▸ Set exercise:
Continue the write-up on reading American Community Survey files into Python and SPSS from where it stops.

So here is an example of using this function to grab the second table. When I unzipped the excel templates, it nested the data templates in another subfolder, hence the TemplateFold string.

TemplateFold = downFold + r'\seq'
Tab002,Meta002 = readACS(TemplateFold + r'\Seq2.xls',downFold + r'\e20145ny0002000.txt')

If you want to check out all the variable labels, you can then do:

for i in Meta002:
    print i 

Or if you want to turn that into a dictionary you can simply do dict(Meta002). If you wanted to import all 121 tables and merge them you should be able to figure that out in a simple loop from here (note the “x.zfill(n)” function to pad the integers with leading zeroes). But I typically only work with a select few tables and variables at a time, so I won’t worry about that here.

The function works the same with the geographic data and its template. (Which that metadata template is not nested in the further down seq folder.)

GeoDat,MetaGeo = readACS(downFold + r'\2014_SFGeoFileTemplate.xls',downFold + r'\g20145ny.csv')

Note if you are working with both the estimates and the margin of error files, you may want to put somewhere in the code to change the variable names to signify that, such as by putting a suffix of “e” or “m”. If you just work with the estimates though you don’t need to worry about that.

Reading ACS data into SPSS

For those working in SPSS, I’ve shown previously how to turn python data into SPSS data. I’ve started working on a function to make this simpler with pandas dataframes, but I will hold off on that for now (need to figure out datetimes and NaN’s). So what I did here was grab the meta-data from the template xls file (same as before), but from that build the necessary DATA LIST command in SPSS, and then just submit the command. SPSS has the added benefit of having native meta-data fields, so I can also add in the variable labels. Also, this only uses the xlrd library, in case you do not have access to pandas. (I point SPSS to Anaconda, instead of worrying about using pip with the native SPSS python install.)

So in SPSS, you would first define this function

*This just builds the necessary SPSS program to read in the american community survey data.
#creating my own function to read in data
import xlrd, spss
def OpenACS(Template,Data):
  book = xlrd.open_workbook(Template)
  sh = book.sheet_by_index(0)
  vars = [i.value for i in sh.row(0)]
  labs = [i.value for i in sh.row(1)]
  #this rewrites duplicate 'BLANK' names, mangle dups not working for me
  n = 0
  vars2 = []
  for i in range(len(vars)):
    if vars[i] == 'BLANK':
      n += 1
      vars2.append('BLANK.' + str(n))

▸ Information given:

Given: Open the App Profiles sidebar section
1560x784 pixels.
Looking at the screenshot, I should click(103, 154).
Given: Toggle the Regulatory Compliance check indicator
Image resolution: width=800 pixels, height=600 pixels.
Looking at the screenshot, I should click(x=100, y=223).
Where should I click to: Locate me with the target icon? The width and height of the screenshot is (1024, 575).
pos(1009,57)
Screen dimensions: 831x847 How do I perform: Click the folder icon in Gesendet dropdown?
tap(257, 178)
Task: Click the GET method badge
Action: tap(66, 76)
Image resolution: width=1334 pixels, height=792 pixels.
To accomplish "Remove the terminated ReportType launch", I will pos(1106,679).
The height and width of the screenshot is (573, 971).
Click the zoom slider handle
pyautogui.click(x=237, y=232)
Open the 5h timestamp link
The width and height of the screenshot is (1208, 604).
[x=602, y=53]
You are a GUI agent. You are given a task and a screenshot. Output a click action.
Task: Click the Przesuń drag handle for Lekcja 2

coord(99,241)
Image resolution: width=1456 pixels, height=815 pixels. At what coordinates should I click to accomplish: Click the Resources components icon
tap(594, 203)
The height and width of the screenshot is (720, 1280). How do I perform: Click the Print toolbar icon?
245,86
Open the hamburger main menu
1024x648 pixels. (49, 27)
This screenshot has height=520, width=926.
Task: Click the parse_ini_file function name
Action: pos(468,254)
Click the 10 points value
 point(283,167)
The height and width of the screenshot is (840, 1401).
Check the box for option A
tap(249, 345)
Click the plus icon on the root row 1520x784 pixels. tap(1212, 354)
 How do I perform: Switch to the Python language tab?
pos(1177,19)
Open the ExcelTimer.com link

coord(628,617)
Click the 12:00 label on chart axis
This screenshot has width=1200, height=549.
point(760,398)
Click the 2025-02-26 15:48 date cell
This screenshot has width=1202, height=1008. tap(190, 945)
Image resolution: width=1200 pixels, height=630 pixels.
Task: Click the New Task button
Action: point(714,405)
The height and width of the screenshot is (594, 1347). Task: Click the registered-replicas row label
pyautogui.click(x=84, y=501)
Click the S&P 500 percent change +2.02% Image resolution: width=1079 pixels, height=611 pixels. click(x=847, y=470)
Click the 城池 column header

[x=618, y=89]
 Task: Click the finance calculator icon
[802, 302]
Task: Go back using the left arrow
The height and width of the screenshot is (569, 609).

▸ Answer to the exercise:
    #check for if geo file or data file
  if vars2[1] == 'FILETYPE':  #regular data
    ncols = sh.ncols - 6 #need the end of the number of variables
    ext =  ' (' + str(ncols) + 'F7.0)'
    v2 = '\n '.join(vars2[6:])
    Tab = Data[-10:-7] #Names the dataset based on the table number
  else: #geo data file
    ncols = sh.ncols
    ext =  ' (' + str(ncols) + 'A255)' #255 should be big enough to fit whatever str
    v1 = " / "
    v2 = '\n '.join(vars2)
    Tab = "Geo"
  #this sets errors off, implicit missing data for block groups
  #now creating the import program to read in the data
  begin = "DATA LIST LIST(',') FILE = '%s'" % (Data)
  full_str = begin + v1 + v2 + ext + "\n."
  #now reading in the dataset
  #assigning a dataset name
  datName = "DATASET NAME Table" + Tab + "." 
  #now adding in the variable labels
  for i,j in zip(vars2,labs):
    #replaces double quotes with single quotes in label
    strVal = """VARIABLE LABELS %s "%s".""" % (i,j.replace('"',"'"))
  if Tab == "Geo":
    spss.Submit("ALTER TYPE ALL (A = AMIN).")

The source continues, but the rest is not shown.